Copy every line of the listing below that contains the word "photo". Case counts.
────
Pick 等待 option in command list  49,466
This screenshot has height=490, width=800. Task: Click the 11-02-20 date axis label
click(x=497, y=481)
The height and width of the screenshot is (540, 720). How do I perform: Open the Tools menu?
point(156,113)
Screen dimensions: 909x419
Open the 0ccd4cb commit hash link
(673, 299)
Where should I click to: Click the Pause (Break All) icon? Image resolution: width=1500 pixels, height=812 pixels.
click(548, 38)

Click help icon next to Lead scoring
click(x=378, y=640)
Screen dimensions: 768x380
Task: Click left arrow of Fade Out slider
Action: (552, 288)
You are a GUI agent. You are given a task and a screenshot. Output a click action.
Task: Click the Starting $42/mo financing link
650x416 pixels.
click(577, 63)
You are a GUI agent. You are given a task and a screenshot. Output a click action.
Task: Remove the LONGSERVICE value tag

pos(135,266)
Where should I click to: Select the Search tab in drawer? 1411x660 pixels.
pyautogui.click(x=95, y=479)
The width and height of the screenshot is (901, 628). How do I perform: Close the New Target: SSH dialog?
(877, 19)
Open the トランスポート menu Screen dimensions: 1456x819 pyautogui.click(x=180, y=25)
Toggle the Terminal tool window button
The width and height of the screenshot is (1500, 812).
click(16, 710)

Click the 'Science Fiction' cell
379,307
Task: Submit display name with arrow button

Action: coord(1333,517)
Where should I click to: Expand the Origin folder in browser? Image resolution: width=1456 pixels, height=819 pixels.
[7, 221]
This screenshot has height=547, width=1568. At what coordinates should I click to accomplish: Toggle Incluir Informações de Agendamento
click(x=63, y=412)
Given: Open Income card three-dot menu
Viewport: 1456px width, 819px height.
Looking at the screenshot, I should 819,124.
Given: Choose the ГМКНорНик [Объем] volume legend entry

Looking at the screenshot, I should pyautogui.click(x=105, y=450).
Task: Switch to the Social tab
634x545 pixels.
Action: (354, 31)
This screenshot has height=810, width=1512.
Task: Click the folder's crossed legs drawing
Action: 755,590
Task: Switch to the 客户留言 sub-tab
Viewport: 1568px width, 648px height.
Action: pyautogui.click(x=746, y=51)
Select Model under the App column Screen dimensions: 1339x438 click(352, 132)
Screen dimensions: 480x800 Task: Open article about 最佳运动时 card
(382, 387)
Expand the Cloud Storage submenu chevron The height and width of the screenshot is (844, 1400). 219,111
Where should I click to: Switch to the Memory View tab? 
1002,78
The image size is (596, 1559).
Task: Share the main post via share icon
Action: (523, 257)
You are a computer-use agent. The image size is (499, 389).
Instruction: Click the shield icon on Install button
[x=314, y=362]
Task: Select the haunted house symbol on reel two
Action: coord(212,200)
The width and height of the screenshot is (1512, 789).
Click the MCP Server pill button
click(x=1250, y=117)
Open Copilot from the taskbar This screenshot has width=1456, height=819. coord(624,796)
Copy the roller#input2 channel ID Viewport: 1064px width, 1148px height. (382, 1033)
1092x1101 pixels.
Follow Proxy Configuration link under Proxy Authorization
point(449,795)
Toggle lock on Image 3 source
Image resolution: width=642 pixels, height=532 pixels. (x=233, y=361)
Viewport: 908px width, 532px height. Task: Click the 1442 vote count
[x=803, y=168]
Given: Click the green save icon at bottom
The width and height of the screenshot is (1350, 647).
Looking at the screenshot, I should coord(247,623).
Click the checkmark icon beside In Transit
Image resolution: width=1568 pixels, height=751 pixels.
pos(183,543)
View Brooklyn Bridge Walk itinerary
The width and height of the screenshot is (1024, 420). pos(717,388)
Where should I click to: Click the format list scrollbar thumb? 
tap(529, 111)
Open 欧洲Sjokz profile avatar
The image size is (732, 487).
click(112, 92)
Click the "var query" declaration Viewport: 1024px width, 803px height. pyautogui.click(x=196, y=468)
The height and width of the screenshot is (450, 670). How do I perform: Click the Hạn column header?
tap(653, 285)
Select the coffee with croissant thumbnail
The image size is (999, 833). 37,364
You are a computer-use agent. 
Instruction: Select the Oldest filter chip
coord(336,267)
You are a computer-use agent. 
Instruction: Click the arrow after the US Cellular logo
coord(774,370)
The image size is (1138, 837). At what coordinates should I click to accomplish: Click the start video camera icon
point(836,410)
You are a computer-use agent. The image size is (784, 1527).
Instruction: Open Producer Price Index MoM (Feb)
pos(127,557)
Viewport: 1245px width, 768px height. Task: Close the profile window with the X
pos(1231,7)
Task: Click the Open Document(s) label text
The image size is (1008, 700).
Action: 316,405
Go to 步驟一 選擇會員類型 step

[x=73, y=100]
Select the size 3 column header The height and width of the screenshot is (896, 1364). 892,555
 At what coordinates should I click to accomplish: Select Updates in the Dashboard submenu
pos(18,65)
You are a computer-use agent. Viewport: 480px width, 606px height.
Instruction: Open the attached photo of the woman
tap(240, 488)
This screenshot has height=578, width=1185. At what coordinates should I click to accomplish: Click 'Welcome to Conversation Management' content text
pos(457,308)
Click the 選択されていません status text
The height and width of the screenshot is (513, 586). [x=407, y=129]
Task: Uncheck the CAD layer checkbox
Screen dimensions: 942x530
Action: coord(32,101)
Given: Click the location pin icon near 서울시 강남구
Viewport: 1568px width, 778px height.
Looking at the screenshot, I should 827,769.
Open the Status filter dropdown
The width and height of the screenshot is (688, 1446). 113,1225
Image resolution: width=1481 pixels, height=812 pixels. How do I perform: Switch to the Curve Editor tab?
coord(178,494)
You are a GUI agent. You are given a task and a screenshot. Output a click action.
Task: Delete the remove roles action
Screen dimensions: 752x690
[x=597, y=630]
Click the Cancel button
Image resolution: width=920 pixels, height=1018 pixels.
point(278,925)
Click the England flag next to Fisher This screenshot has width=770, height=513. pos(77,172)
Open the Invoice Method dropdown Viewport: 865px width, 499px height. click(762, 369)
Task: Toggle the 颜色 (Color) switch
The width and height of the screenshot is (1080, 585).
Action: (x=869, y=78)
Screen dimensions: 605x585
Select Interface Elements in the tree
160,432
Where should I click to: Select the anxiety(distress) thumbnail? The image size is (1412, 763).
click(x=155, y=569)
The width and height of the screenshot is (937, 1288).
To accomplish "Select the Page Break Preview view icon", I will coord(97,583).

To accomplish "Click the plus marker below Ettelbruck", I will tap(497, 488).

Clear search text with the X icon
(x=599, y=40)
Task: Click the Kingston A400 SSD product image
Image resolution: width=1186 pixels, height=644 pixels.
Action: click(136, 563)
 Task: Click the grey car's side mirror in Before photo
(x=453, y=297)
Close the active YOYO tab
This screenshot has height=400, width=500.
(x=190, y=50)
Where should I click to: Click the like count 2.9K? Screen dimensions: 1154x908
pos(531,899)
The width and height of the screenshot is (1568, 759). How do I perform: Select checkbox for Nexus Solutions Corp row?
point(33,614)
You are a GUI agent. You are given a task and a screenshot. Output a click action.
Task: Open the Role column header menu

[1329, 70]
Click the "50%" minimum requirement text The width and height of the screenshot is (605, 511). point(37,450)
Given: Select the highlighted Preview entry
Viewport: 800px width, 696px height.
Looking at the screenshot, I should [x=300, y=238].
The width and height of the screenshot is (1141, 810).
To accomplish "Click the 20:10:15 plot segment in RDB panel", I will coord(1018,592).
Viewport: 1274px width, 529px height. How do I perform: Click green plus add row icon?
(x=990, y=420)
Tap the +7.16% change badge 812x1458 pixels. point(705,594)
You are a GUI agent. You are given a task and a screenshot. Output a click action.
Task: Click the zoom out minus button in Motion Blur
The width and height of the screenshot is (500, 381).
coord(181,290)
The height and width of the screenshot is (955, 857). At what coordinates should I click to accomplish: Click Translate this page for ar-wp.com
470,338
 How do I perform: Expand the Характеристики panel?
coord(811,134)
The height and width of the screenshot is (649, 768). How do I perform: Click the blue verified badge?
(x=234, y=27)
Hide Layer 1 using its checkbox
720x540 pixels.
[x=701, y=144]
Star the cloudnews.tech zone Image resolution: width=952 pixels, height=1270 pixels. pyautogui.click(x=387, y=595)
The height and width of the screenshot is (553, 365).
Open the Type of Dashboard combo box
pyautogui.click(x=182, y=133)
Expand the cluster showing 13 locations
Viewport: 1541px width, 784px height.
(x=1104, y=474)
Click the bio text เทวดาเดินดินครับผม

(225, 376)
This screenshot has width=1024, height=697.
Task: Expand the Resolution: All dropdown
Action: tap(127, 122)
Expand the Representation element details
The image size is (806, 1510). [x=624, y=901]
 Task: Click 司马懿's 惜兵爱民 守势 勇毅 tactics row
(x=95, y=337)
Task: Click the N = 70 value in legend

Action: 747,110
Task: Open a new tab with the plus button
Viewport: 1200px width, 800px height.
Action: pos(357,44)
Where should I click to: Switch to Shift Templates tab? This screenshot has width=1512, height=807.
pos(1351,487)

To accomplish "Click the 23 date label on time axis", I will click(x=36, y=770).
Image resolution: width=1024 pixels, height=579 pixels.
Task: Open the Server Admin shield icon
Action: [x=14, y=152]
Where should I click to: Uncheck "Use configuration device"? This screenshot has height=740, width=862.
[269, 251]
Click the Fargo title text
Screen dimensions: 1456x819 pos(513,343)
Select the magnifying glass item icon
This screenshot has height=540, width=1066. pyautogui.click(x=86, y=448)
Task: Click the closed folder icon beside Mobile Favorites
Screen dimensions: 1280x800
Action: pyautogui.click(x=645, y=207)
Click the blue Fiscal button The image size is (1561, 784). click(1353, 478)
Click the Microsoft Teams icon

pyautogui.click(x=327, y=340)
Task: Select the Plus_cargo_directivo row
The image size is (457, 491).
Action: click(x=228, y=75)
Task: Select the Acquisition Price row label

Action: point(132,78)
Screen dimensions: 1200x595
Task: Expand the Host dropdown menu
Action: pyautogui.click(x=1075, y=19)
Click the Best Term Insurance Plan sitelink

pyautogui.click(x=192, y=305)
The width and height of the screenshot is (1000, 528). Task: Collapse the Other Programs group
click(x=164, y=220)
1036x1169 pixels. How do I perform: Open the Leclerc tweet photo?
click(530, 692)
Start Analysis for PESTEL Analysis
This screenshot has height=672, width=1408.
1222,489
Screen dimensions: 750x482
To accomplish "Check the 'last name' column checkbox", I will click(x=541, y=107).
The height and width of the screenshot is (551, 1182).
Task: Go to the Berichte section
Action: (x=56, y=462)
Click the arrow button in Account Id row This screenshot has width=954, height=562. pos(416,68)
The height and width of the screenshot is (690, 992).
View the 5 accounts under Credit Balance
────
**Response to this task**
Instruction: Open the attached photo of the woman
 Task: Click the grey car's side mirror in Before photo
1036x1169 pixels. How do I perform: Open the Leclerc tweet photo?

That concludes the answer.